Immediately after Hooper wears the black veil, the people of Milford isolate him from their community. Children and their parents refuse to respond when he greets them, Squire Saunders “forgets” to invite him to dinner, and even his fiancée, Elizabeth, abandons him. These changes are especially painful for Hooper because, Hawthorne notes, he is a friendly, loving person. Before Elizabeth leaves him, he begs her to stay, knowing full well that he will be doomed to a lifetime of isolation without her. As Hawthorne writes of Hooper later in life, “All through life that piece of crape had hung between him and the world: it had separated him from cheerful brotherhood and woman's love, and kept him in that saddest of all prisons, his own heart.”

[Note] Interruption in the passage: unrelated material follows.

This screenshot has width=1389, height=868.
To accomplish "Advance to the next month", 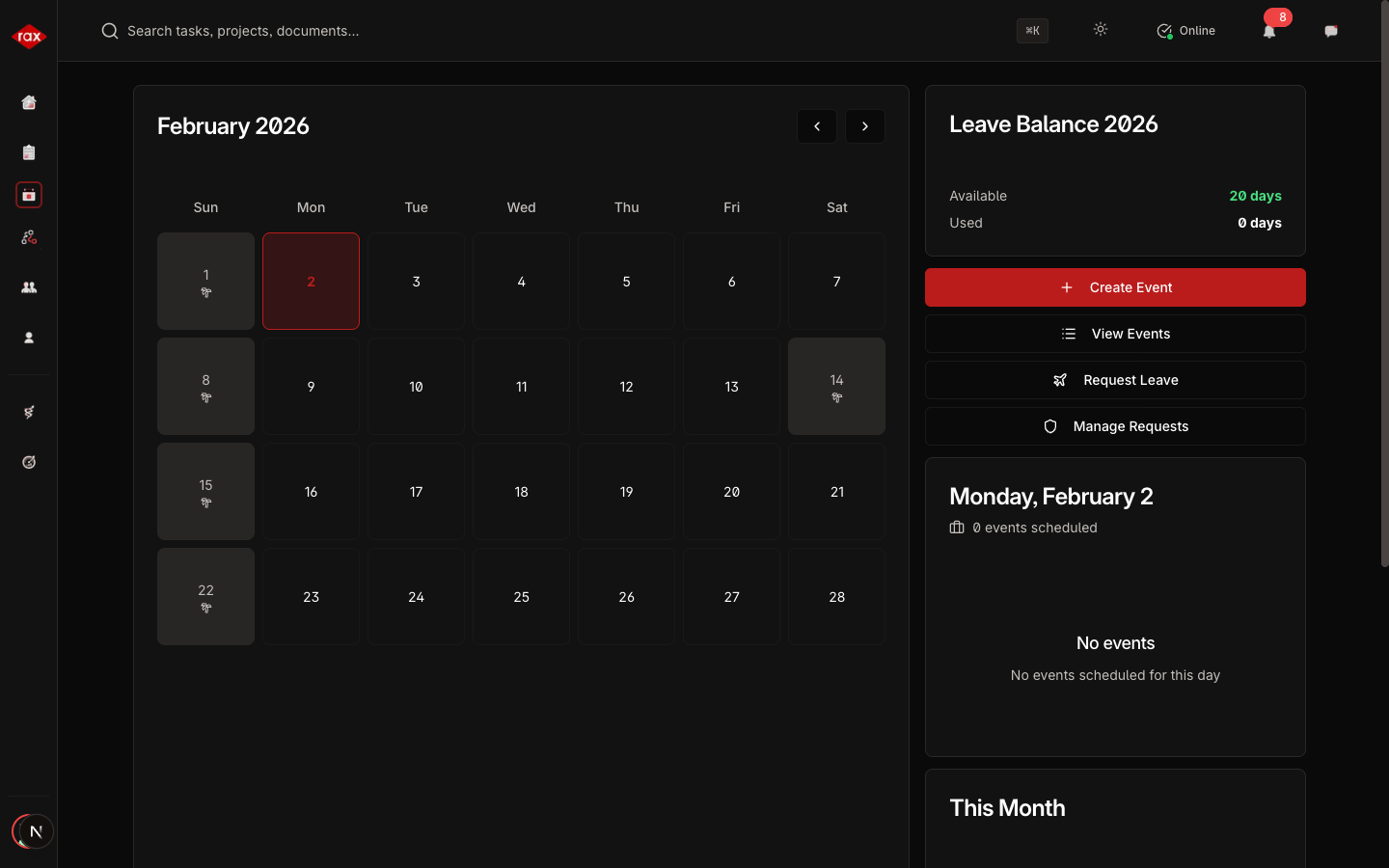I will (865, 126).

While Hooper’s veil isolates him from Milford, it also symbolizes the isolation that all human beings experience. As he explains on his deathbed, he will remove the veil only “when the friend shows his inmost heart to his friend; the lover to his best beloved; when man does not vainly shrink from the eye of his Creator.” In Hooper’s view, all humans are isolated, in the sense that they are alone with their secret sins and their guilt. Ironically, Hooper’s decision to wear a veil may have been an attempt to bridge the gap between himself and his friends by acknowledging sin and attempting to work through it.

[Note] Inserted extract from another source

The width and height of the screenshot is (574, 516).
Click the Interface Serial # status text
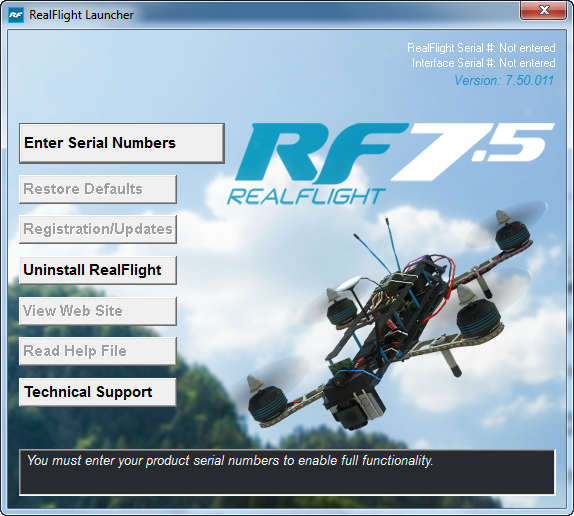pos(484,63)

Even if humans live in a state of isolation because of their sinfulness, Hawthorne suggests that it is possible to overcome this isolation with love, virtue, and patience. Elizabeth breaks off her engagement to Hooper, but she continues to love him and even tends to him on his deathbed. And for Hooper, who believes in the afterlife, all isolation is temporary, since in Heaven virtuous souls are united with God and with each other. Yet the fact that Hooper tries to teach his lesson on isolation and the townspeople never understand what he is trying to tell them only further reinforces the essential isolation between all people.